[Input records — start]
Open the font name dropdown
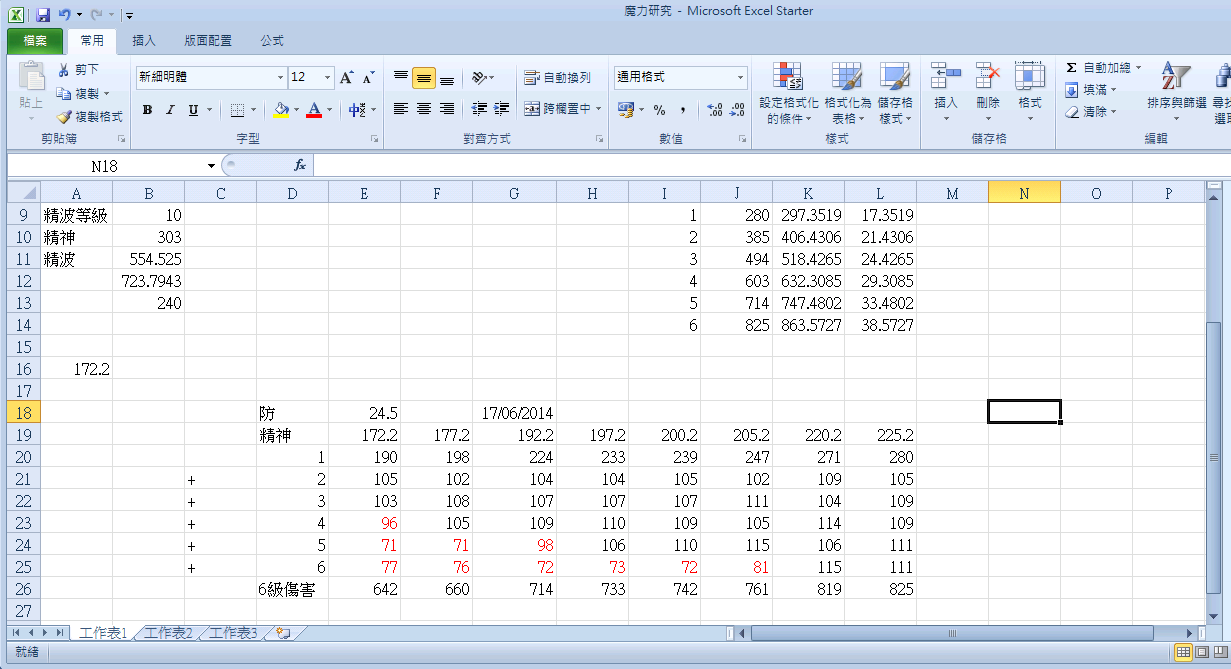Screen dimensions: 1231x669 pyautogui.click(x=280, y=77)
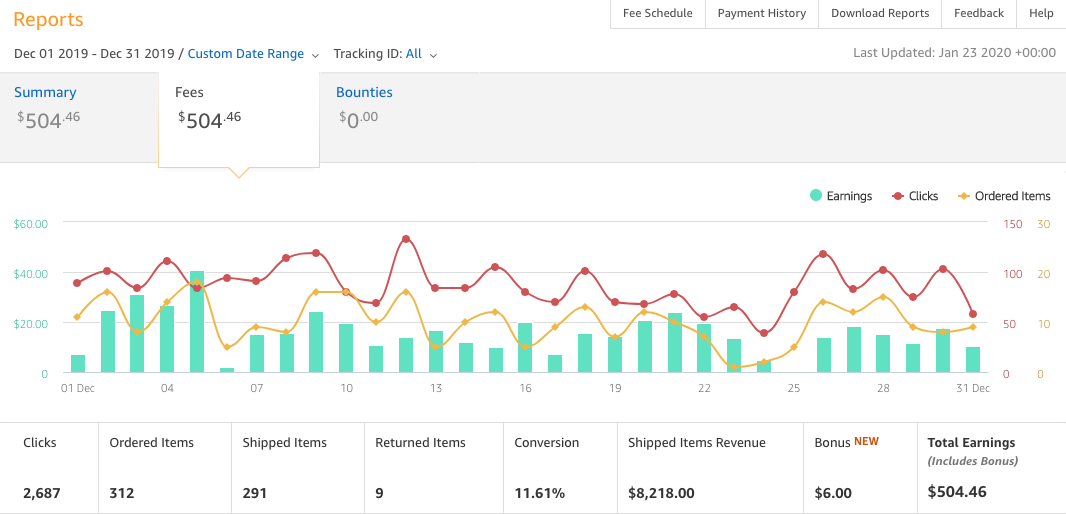Click the 31 Dec earnings bar
The image size is (1066, 514).
coord(973,360)
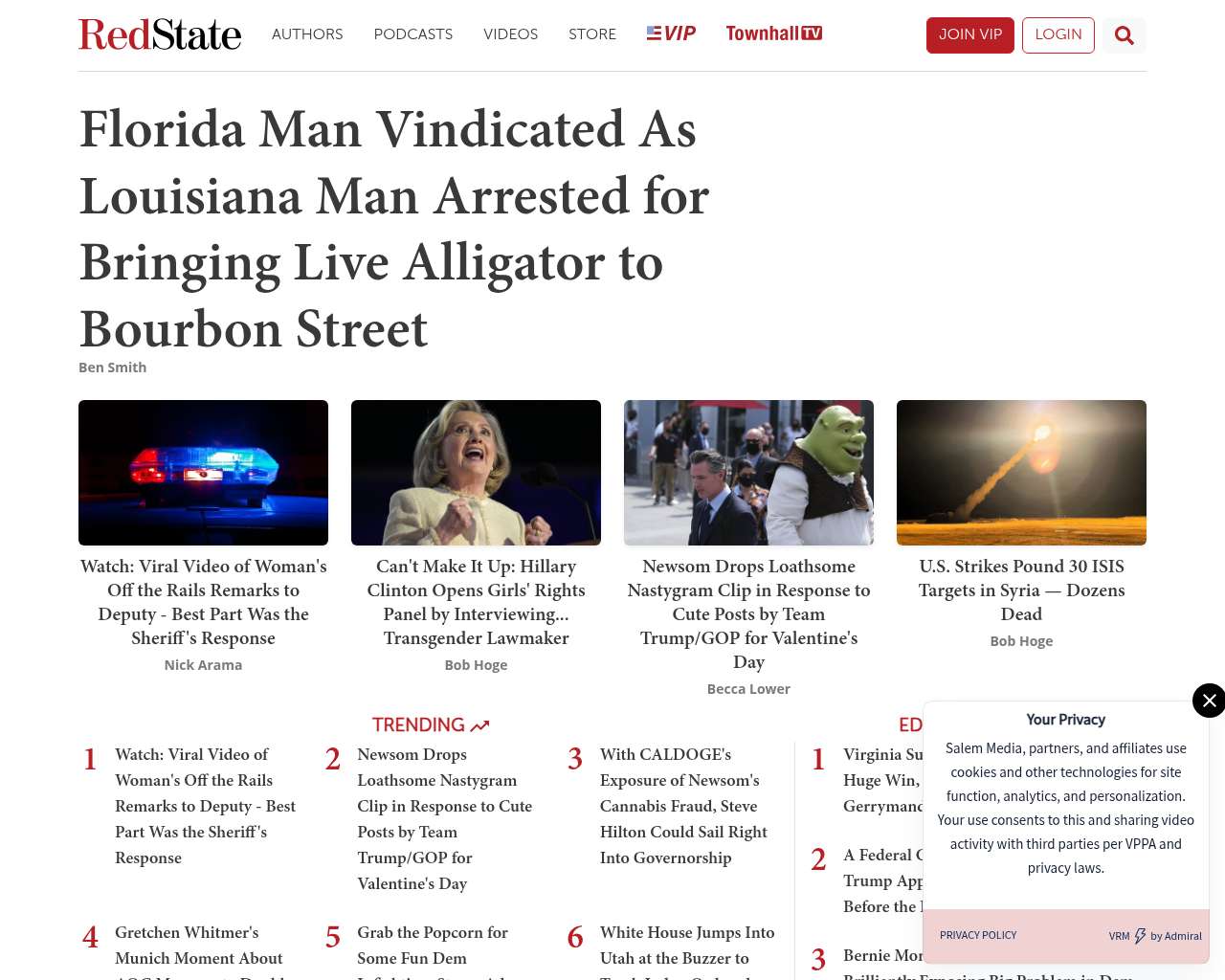Open the ISIS strikes article thumbnail

1021,473
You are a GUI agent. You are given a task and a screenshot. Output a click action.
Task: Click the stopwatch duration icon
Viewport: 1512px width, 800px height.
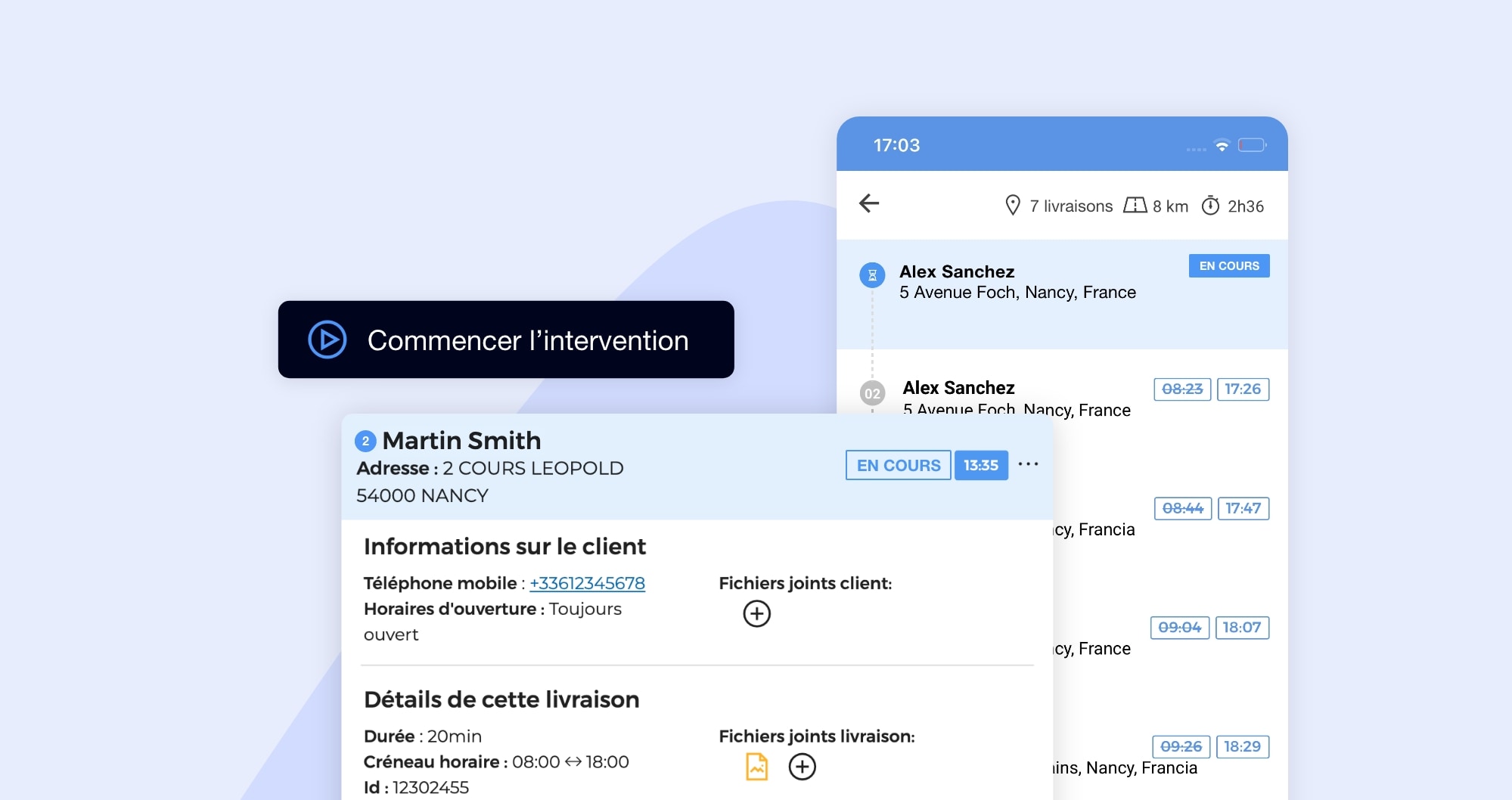(1210, 206)
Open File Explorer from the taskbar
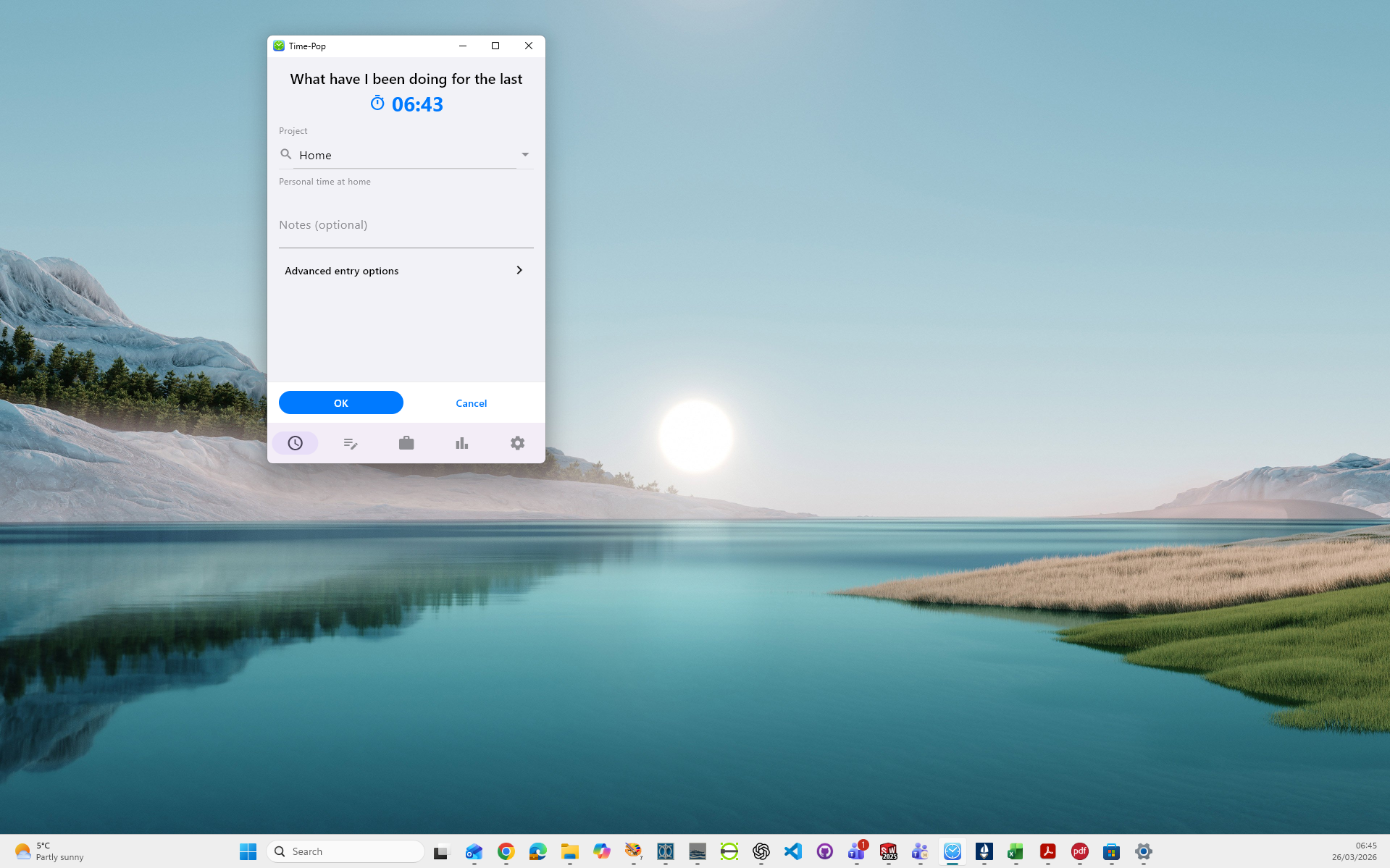The image size is (1390, 868). (x=569, y=851)
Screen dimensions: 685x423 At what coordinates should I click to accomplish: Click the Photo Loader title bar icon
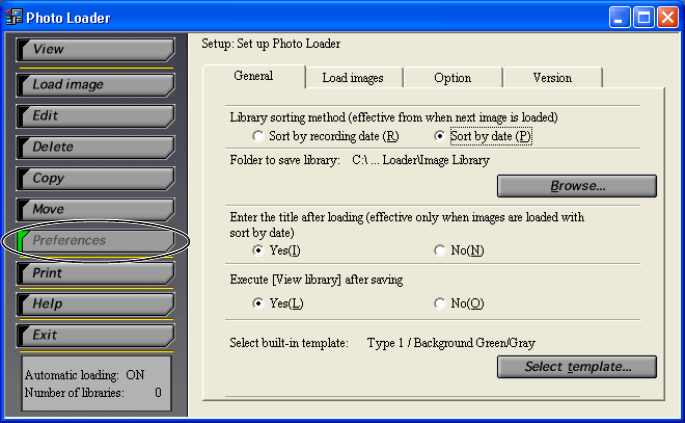tap(13, 17)
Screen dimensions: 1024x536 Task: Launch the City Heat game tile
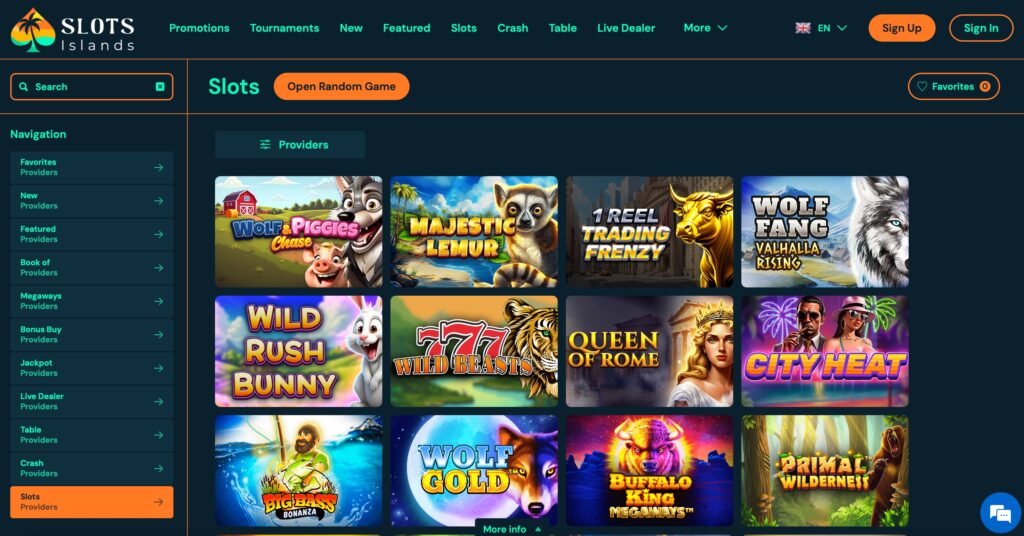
[Input records — finish]
Exercise requirements> Please copy every record above exactly, but leave the pictures out.

Output of the task>
Open the font name dropdown
Screen dimensions: 1231x669 pyautogui.click(x=280, y=77)
Click the 31 Dec earnings bar
The image size is (1066, 514).
coord(973,360)
Open the ISIS strikes article thumbnail

1021,473
You are a GUI agent. You are given a task and a screenshot. Output a click action.
Task: Click the stopwatch duration icon
Viewport: 1512px width, 800px height.
(1210, 206)
Open File Explorer from the taskbar
The image size is (1390, 868). (x=569, y=851)
Screen dimensions: 685x423 At what coordinates should I click to accomplish: Click the Photo Loader title bar icon
tap(13, 17)
Screen dimensions: 1024x536 Task: Launch the City Heat game tile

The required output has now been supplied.